--- READING TEXT ---

Gateway monitoring

Effective basic care is important for making care accessible, affordable and good-quality. However, the associated first-line health and welfare facilities are coming under increasing pressure. The number of people with a chronic illness is growing and care issues are becoming ever more complex. Many of the health problems people experience are not isolated but are tied to behaviour or to social or other environmental factors such as family, relationships, work, income and housing. In this recommendation, these multi-faceted problems serve as a lens for the approach taken by basic care. Good examples demonstrate that much personal and social damage (both short and long-term) can be prevented by structuring care to cater for multi-faceted problems. The core policy question addressed in this recommendation is: How should we rearrange things at the ‘gateway’ to healthcare in order to improve accessibility, clarity of problems and the available care options where multi-faceted problems are involved?

Background and policy issue

The scope of multi-faceted problems is considerable and extremely diverse, yet difficult to pinpoint with precision. The number of affected persons is estimated to be at least one million (6% of the Dutch population). These people have an above-average use of care. One explanation is that social or personal problems can manifest themselves as health problems.

--- DATASET CONTENT ---

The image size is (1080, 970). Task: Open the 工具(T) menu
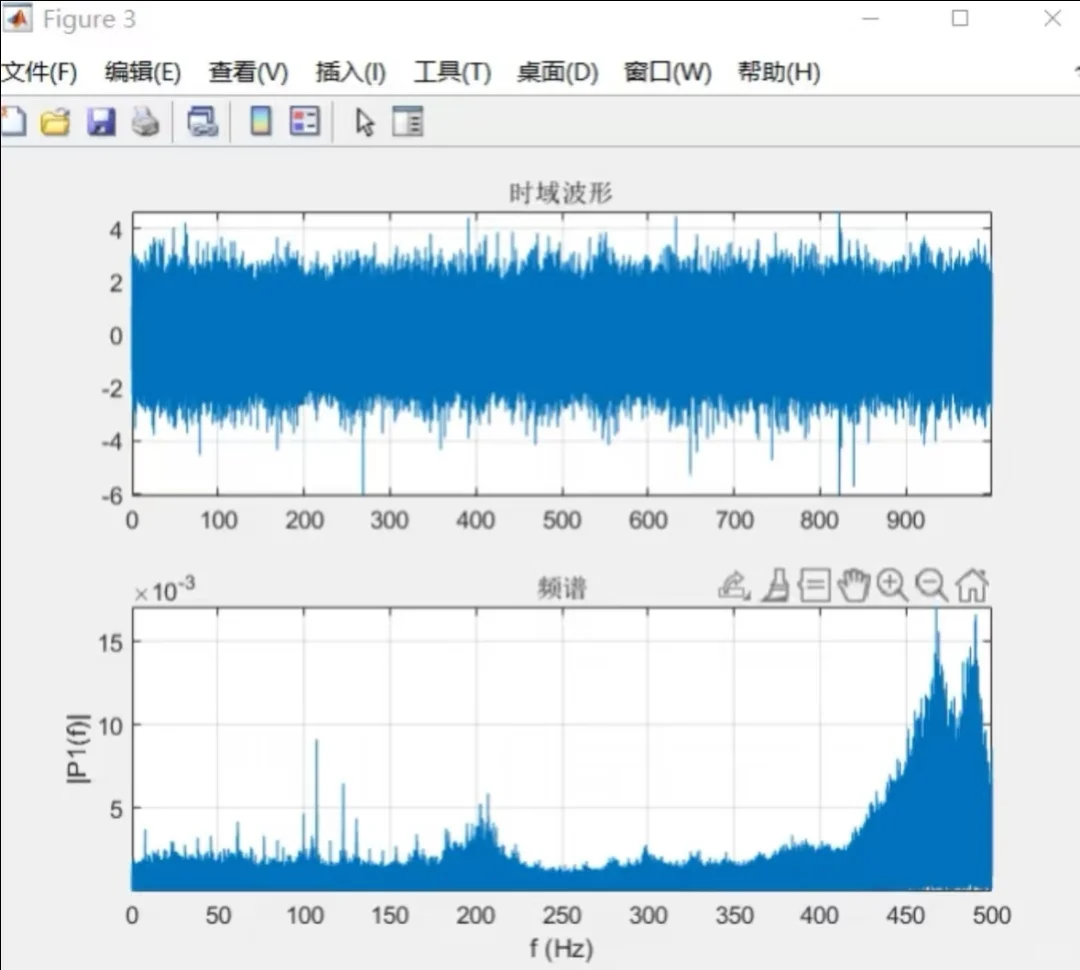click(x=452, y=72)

---
--- DATASET CONTENT ---

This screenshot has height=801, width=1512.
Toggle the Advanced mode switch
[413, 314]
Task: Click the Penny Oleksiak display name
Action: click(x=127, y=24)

---
--- DATASET CONTENT ---

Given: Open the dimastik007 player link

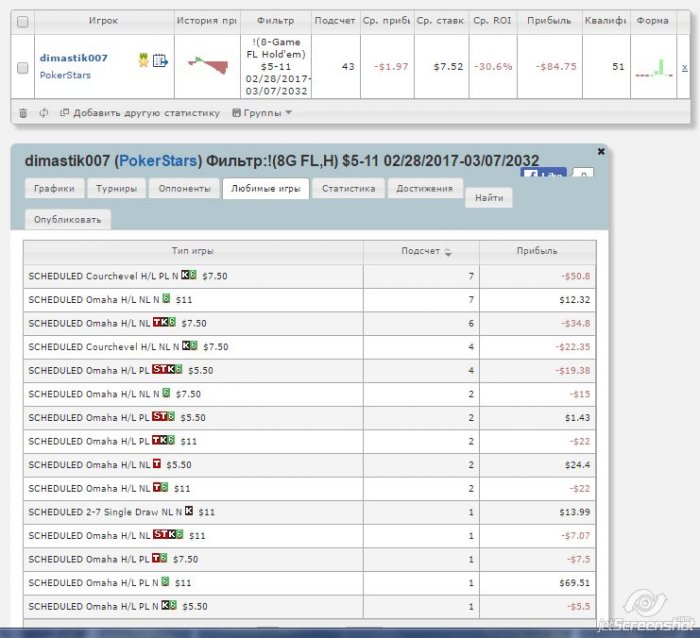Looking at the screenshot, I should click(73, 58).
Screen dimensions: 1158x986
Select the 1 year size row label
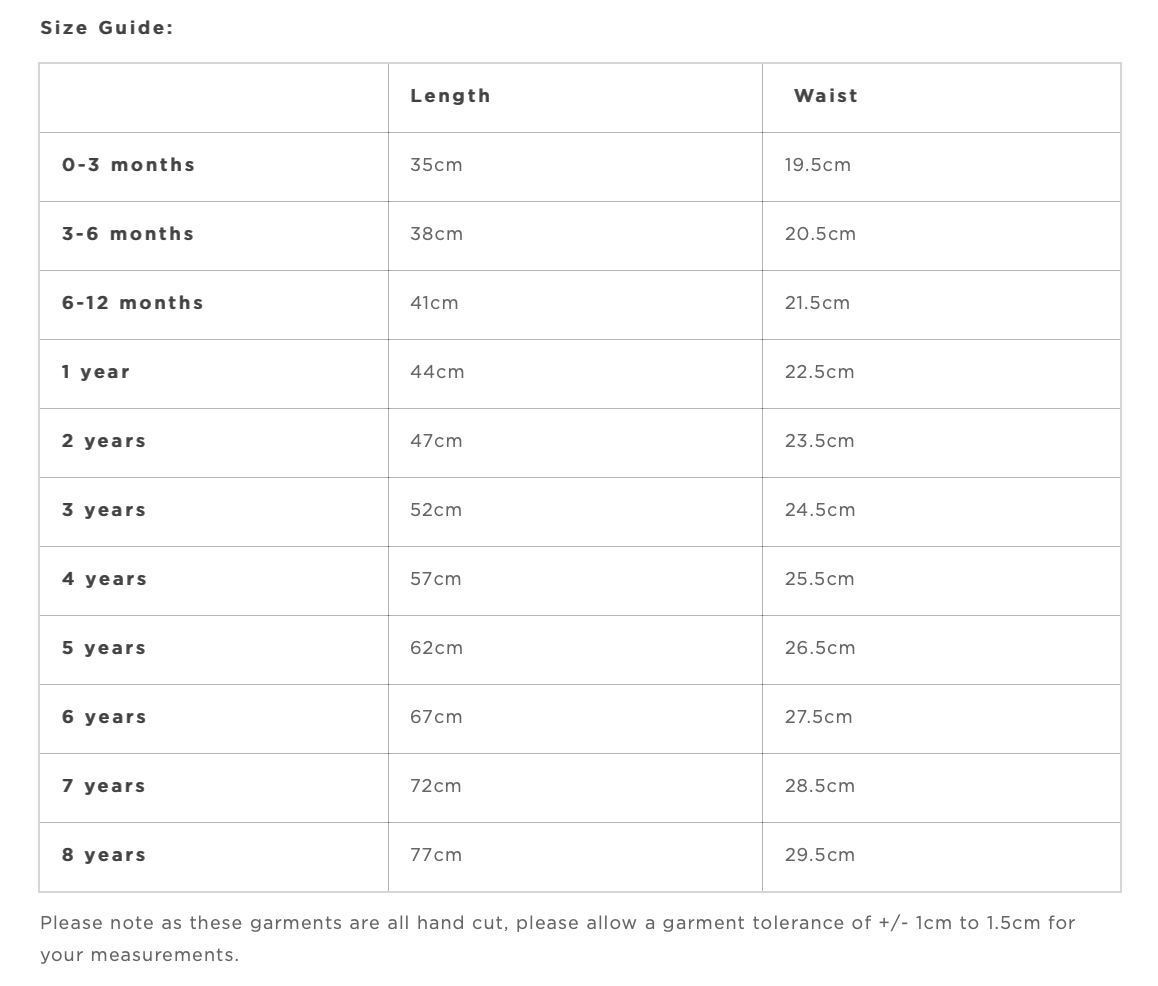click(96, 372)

---

* COMPLETE THE FOLLOWING:
A) According to the gateway monitoring text, why do people with multi-faceted problems make above-average use of care? Answer in one to three sentences.
B) Rewrite the paragraph of the gateway monitoring text that begins "The scope of multi-faceted problems" as a short list, keeping its main facts.

* SOLUTIONS FOR EACH TASK:
A) The text explains that social or personal problems can manifest themselves as health problems.

B)
- Multi-faceted problems are considerable and extremely diverse in scope but hard to pinpoint precisely.
- An estimated one million people at least (6% of the Dutch population) are affected.
- These people use care at an above-average rate.
- One explanation is that social or personal problems can show up as health problems.